By the king’s will and having heard the messages, Tankradus restrained Willhelm from anger and from every assault, until they should speak face to face with the king, and then depart to him at Tripoli. Who immediately, with seventy men gathered, [0681C] outstanding knights, diverted to Tripoli; whom shortly afterward Baldewinus de Rohas and Gozelinus de Turbaysel, according to the king’s command, followed with a great cavalry. With all these placed there, and with all injuries on both sides recited before the king and his faithful, Baldewinus de Burg and Tankradus were reconciled, the things which Baldewinus had unjustly held being kindly remitted to him by Tankradus.
Bertrannus and Willhelmus were also made concordant, on this condition nonetheless, that Willhelmus should retain Archas and the other things which he had acquired; but that no one should hinder Bertrannus in the acquisitions of his father. King Tankrad, however, restored to him the city of Caiphas and the Lord’s temple, Tabariam likewise and Nazareth with all their revenues, fidelity having been accepted from him, so that henceforth he might remain steadfast in his obedience and affection [0681D].
Tantorum principum comperta concordia, Sarraceni, non ultra vim ferre valentes, pacemque quaerentes, urbem praeterquam regi nemini dare conspirant, eo quod vita et salute membrorum impetrata, ejus fidei se praecipue credebant, ne a Pisanis et Genuensibus foedere violato, armis impeterentur, sicut Ptolemaidenses, et non pacifice ab urbe exirent. Rex itaque urbe suscepta, dextram illis dedit, ut ab urbe incolumes exirent, non amplius, nisi quod humero valerent, efferentes. Et ecce, aperta civitas et ejus portae; quas Pisani et Genuenses et omnis [0682A] exercitus intrantes, moenia et turres munientes usquequaque diffusi sunt.
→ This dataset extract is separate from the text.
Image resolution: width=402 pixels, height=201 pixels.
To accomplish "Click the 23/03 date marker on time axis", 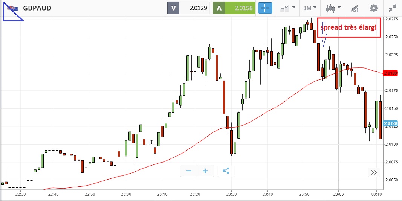I will point(338,194).
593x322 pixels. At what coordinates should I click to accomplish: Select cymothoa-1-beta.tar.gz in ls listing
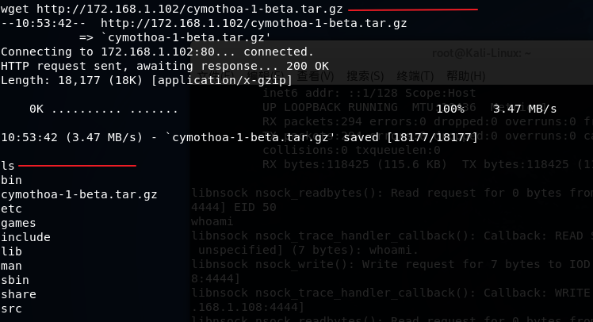click(79, 194)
When the concord of so many princes was found out, the Saracens, no longer able to bear force and seeking peace, conspired to give the city to no one except the king, because, having obtained safety of life and of their limbs, they especially trusted themselves to his faith, lest, the treaty having been violated, they be assaulted with arms by the Pisans and Genoese, as the Ptolemaidenses were, and not leave the city peaceably. Therefore the king, the city having been received, gave them his right hand that they might depart from the city uninjured, carrying no more than they could lift upon the shoulder. And behold, the city and its gates were opened; which the Pisans and Genoese and the whole [0682A] army, entering, dispersed everywhere, fortifying the walls and towers.
Quingenti milites in armis et lorica a rege Babyloniae missi, qui urbem cum civibus defensarent, audito facto foedere de urbis traditione in manu Christianorum, subterraneo habitaculo, quod miro opere murali aedificatum erat, absconditi sunt a facie introeuntium et urbem perlustrantium: devoverant enim se ac conspiraverant, in ipso primae noctis silentio nullo somno sopiri, quousque progressi de latibulo subterraneo, universos somno deditos, et secure quiescentes, in impetu et vociferatione ex improviso armis detruncarent. Sed mulier [0682B] quaedam, quae a Christianis in prima apprehensione civitatis capta graviter torquebatur pro danda pecunia, tandem nimium anxiata, et in articulo mortis posita, in hunc modum tortoribus suis locuta est: Si vitae meae parcere velletis, et a poenis, quibus me vexatis, manus continentes, me liberam a catenis exire permitteretis, saluti vestrae et confratrum vestrorum procul dubio consulerem; et tale quid vobis propalarem, unde vita vestra incolumis persisteret, quae post modicum vobis securis in dolo et mira arte exstinguetur. Quod si de his quidquam fefellero, difficiliores cruciatus quos didicistis in me inferte, et vitam meam non ultra super terram una hora esse patiamini.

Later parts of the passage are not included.